# Problema da risolvere
Trova nell'elenco qui sotto ogni riga che contiene la parola "Select" e ricopiala.

⟨

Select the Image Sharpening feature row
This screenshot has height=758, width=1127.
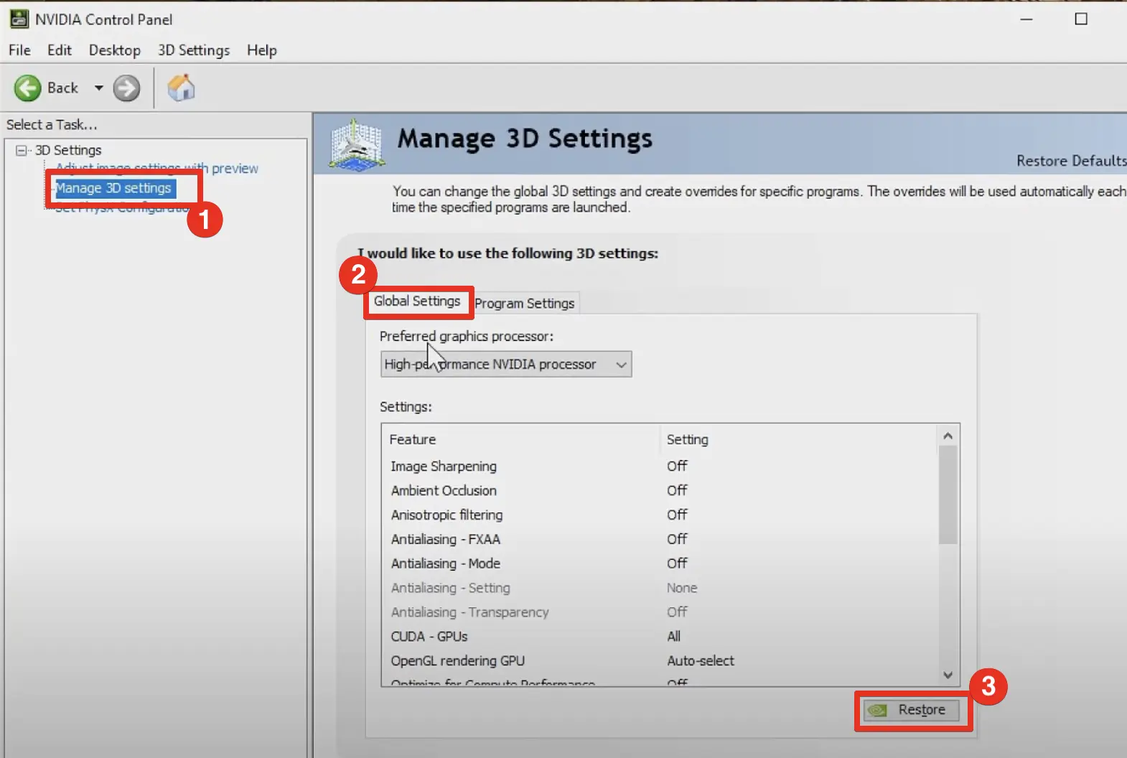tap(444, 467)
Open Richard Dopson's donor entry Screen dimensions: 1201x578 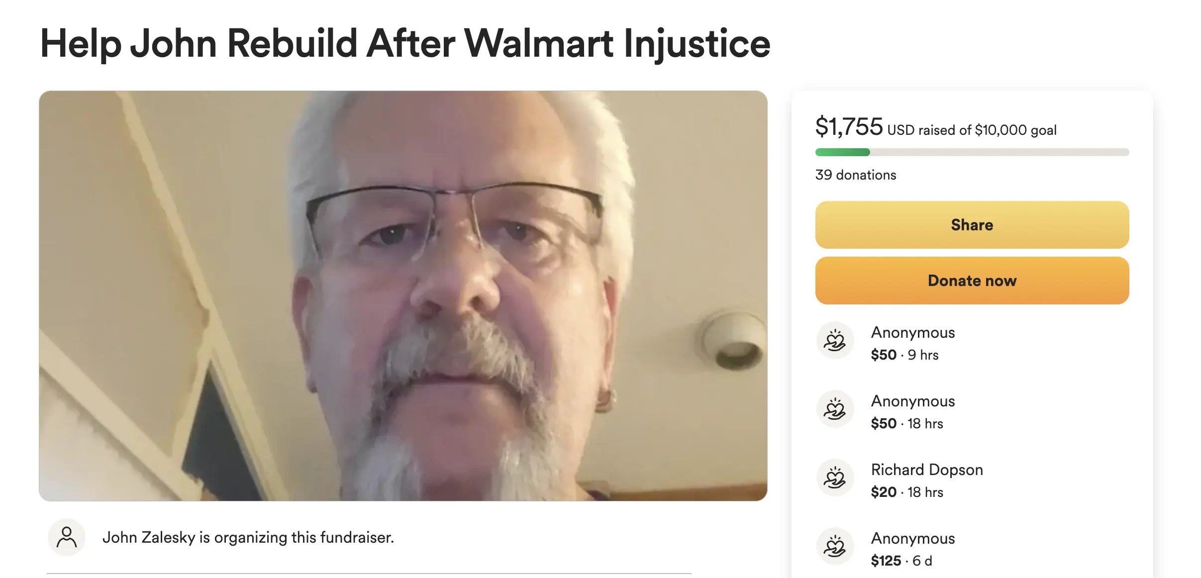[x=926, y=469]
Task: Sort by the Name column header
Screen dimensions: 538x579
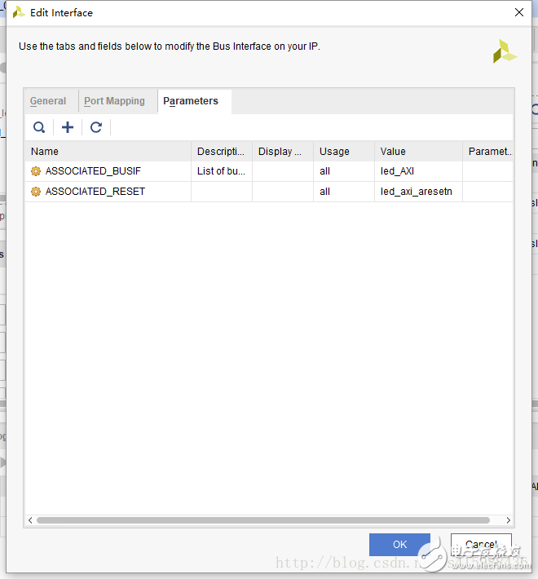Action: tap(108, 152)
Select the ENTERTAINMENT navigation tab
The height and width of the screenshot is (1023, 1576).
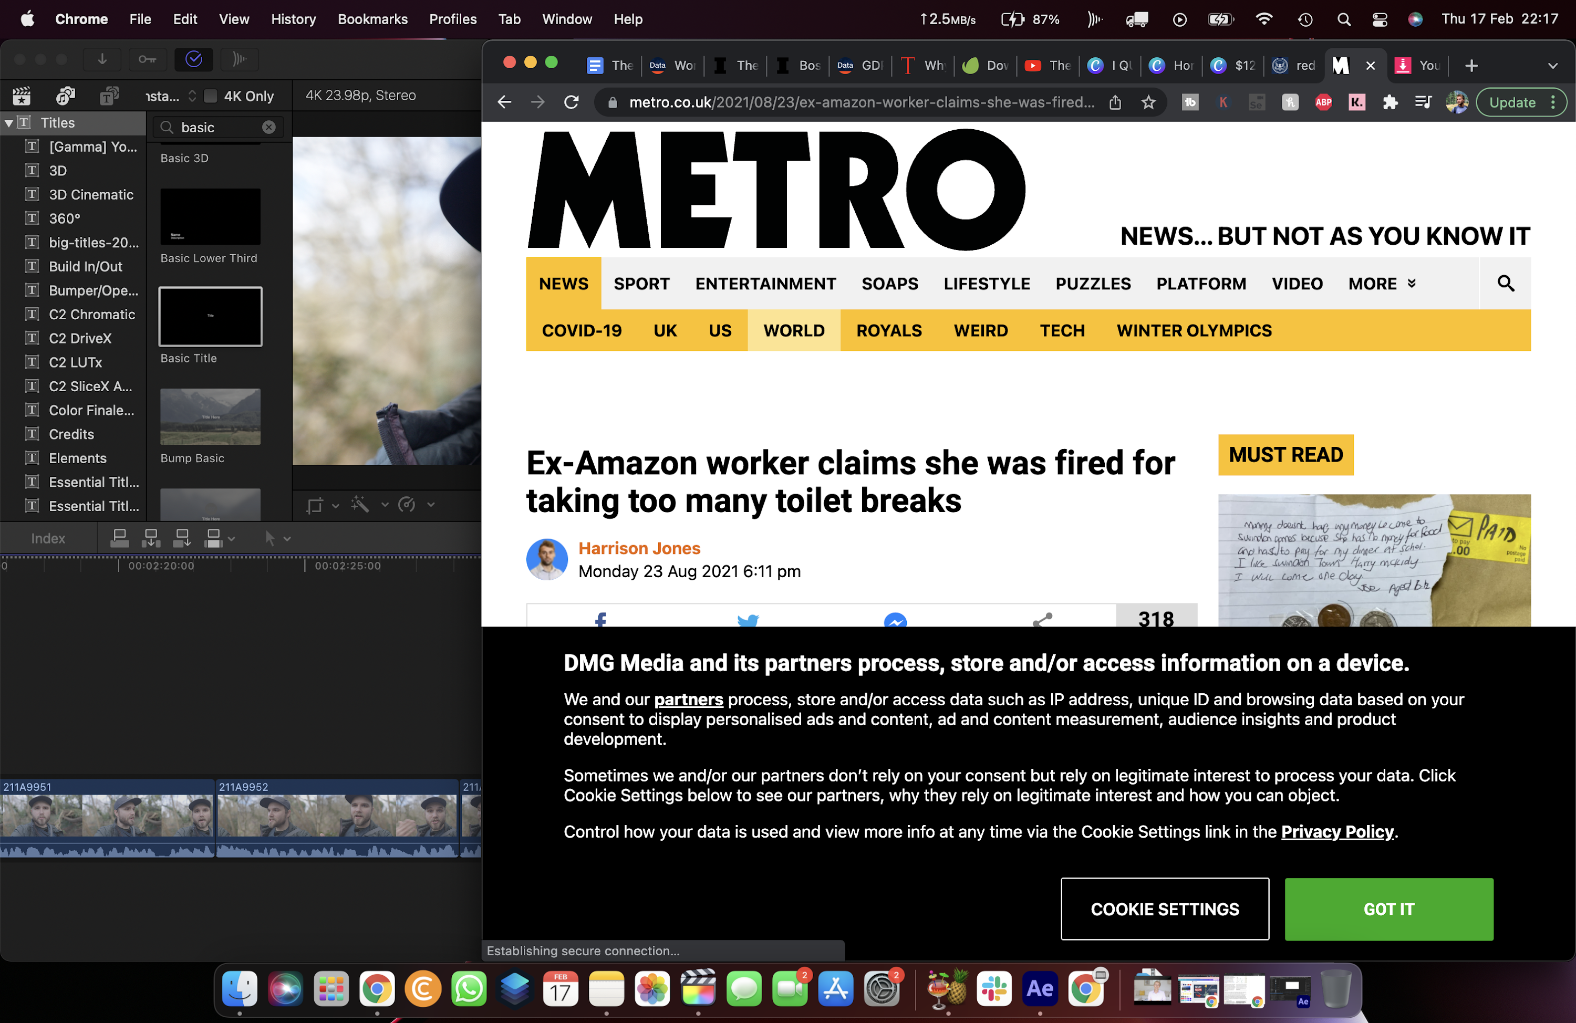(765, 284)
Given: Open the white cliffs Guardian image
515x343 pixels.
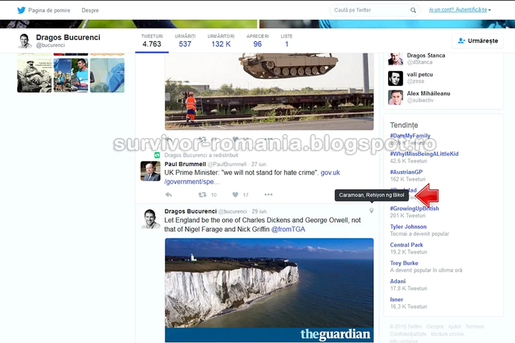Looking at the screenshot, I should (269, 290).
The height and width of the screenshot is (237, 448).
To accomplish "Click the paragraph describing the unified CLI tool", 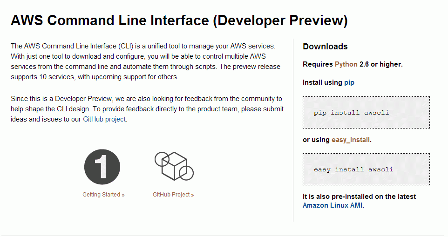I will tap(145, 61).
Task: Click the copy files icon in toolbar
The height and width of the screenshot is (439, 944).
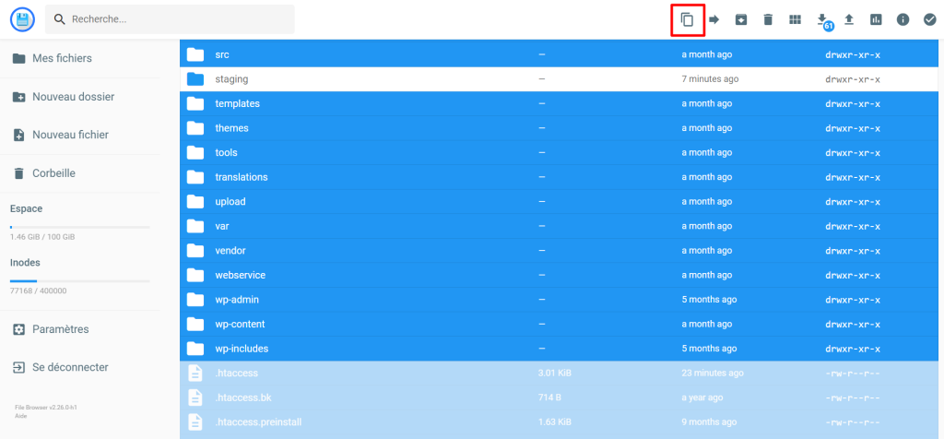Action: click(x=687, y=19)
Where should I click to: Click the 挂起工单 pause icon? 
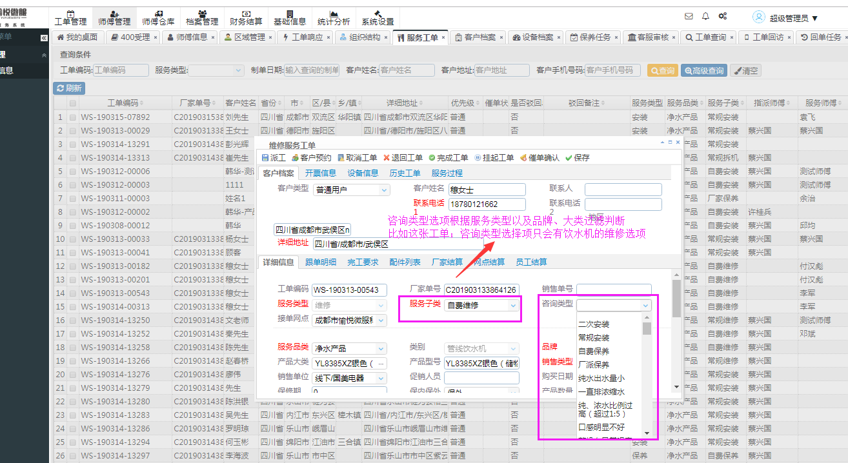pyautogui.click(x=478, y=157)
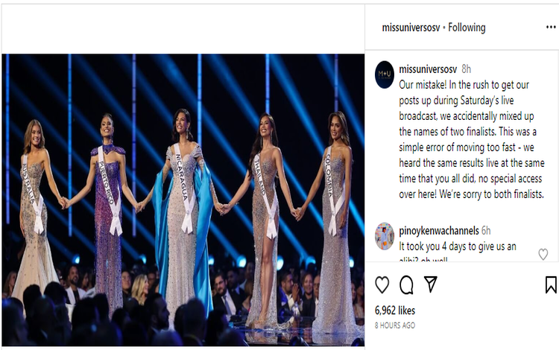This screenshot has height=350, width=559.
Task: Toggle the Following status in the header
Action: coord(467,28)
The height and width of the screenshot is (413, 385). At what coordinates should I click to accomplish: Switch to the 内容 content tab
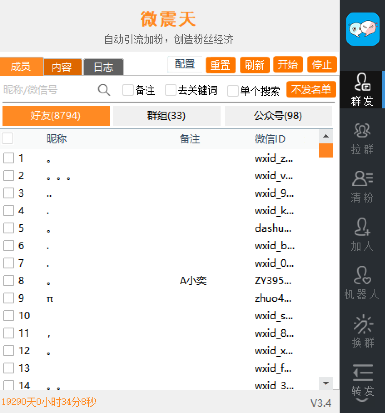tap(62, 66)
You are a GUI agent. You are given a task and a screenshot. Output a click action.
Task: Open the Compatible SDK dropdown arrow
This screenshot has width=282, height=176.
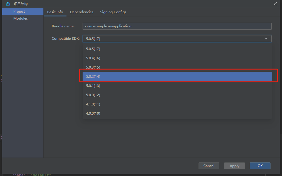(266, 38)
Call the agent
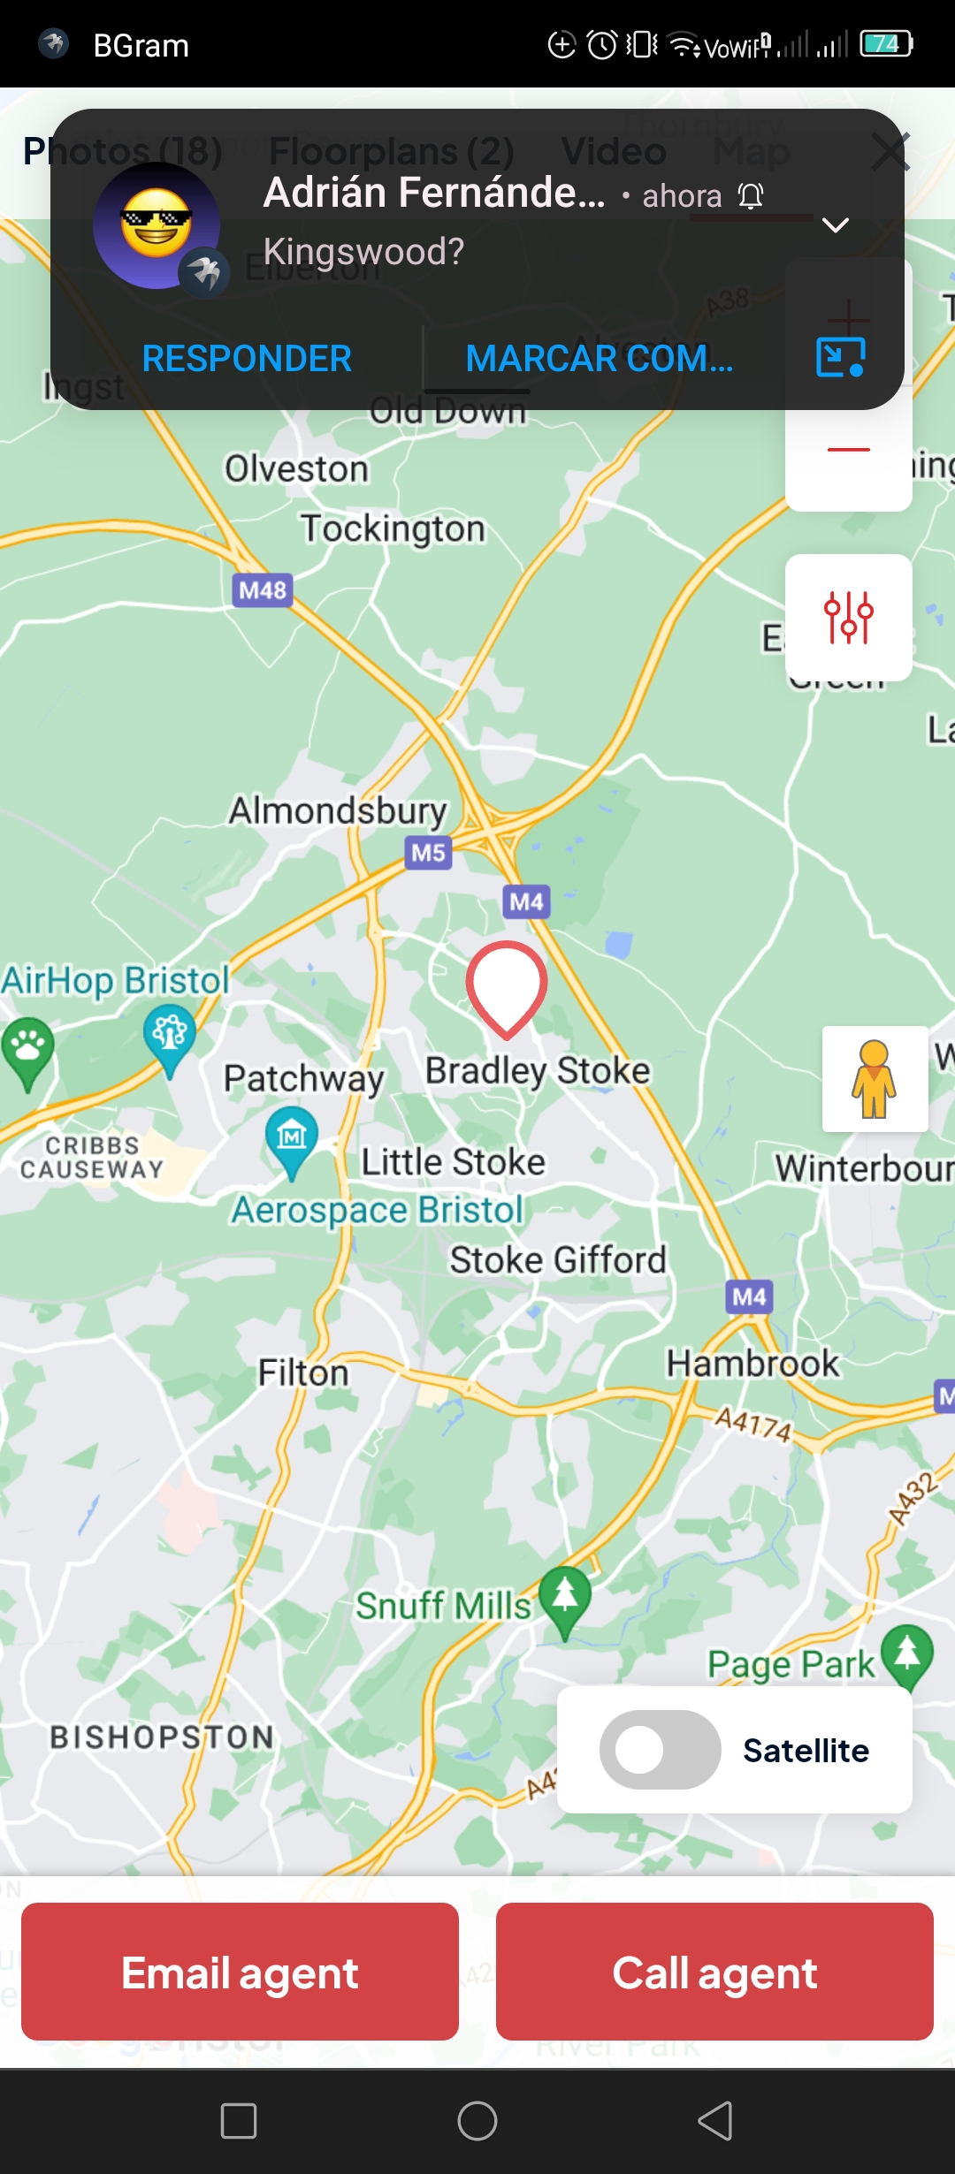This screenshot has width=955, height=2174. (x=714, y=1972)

⟩

# Risposta scritta
Select the Image Sharpening feature row
Select the ENTERTAINMENT navigation tab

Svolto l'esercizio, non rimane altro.